Should I be on LinkedIn?
If you’re a business, or represent one, there’s a very good chance that you can find value in LinkedIn. Your profile can be used to allow existing connections to find you, customers to engage and interact with you, and for you to keep up to date with what your clients (and come to that, your competition) is up to.
LinkedIn isn’t the flagship platform for everyone, but not only can it provide value to you and your business, but you may well have connections that are using it as their sole network, so by not having a presence on it, you’re eliminating those connections from your community.
What type of community will I find on LinkedIn?
There’s a huge number (over 300 million according to LinkedIn) of members, with many having company pages to represent their brand, and there’s thousands of groups connecting people of similar interests or geography or sector together. You will likely find a lot of people you’ve worked with, and for, on the network and where appropriate, you should reach out to them to connect.
What should I be talking about on LinkedIn?
As with most all social media, you should establish what your blend of promotional versus informative information will be. Few people are going to be interested and want to connect with you if all you ever do is try to sell to them, time and time again. Look for opportunities to enrich your community’s timeline, look for information that is interesting, establish yourself as an authoritative figure in your field – this will be much longer lasting, than that 15% widget sale you’re always ‘going on about’.
The Dos and Don’ts of LinkedIn
Here’s a few pointers if you’re just starting out –
Get a great headshot photo
There’s a very chance that people won’t immediately place you by name.

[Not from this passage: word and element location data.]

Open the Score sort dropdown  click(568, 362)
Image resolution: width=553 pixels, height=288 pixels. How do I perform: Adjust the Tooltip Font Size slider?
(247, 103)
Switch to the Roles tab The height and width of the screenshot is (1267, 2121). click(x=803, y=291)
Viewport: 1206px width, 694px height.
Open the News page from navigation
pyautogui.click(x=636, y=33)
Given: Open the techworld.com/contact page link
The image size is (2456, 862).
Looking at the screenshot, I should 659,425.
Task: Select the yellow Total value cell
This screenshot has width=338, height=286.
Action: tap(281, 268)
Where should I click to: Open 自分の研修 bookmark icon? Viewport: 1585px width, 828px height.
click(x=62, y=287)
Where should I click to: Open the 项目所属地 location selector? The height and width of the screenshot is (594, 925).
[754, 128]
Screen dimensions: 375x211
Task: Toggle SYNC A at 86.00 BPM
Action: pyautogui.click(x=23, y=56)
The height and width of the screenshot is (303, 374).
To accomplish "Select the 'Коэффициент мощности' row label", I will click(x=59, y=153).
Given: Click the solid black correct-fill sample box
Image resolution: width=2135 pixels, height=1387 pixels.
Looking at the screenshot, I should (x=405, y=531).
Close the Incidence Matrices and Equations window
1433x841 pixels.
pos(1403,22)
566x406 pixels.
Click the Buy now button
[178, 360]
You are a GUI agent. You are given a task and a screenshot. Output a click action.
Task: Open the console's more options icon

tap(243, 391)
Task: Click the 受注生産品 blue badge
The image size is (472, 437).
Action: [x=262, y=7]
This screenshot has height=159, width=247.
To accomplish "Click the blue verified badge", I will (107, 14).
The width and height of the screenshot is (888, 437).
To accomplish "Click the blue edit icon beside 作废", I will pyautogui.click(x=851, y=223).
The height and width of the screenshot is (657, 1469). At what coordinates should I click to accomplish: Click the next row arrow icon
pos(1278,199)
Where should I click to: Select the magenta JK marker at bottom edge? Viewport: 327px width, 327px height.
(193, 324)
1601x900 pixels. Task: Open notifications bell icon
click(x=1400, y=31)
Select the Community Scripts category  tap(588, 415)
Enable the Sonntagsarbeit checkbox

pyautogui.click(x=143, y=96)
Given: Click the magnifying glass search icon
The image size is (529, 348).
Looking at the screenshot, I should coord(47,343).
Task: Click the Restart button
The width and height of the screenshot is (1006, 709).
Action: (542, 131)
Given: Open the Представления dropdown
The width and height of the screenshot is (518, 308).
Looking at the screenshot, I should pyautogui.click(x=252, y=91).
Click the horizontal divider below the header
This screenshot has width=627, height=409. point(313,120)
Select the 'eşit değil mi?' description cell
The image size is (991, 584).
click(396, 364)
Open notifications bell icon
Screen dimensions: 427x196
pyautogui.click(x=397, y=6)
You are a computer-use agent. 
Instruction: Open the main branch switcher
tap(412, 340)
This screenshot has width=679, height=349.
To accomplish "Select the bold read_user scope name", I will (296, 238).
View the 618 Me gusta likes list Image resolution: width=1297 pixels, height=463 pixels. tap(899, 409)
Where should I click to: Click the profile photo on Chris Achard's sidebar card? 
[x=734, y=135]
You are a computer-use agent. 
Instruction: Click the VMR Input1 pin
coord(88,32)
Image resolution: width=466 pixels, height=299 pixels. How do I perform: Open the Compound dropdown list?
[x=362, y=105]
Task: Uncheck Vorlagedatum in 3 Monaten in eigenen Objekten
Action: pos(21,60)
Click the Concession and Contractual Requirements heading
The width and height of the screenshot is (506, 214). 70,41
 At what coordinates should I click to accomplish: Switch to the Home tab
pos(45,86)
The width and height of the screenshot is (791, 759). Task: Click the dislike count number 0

I for one, am absolutely useless with names (I can forget someone’s name after just being introduced to them) – but if I can clearly see your face, I’ll recognise you and accept your connection request.
If you don’t already have them, invest the small amount of money in having professional headshots taken – it makes all the difference.
Complete your profile
It really doesn’t take long and will not only help people find you, but it’s your chance to say what else you’ve done – a lot of people can potential see your profile, here’s your chance to show the journey you took to get where you are today.
LinkedIn is a bit like your online resume/CV. Never lie. Explain what you do, and how you do it, and let your success speak for itself. The same applies the ‘other way’, no matter how funny you think adding “Mindless drone at CompanyX” may appear – clients, customers, peers and potential employers won’t find it at all funny.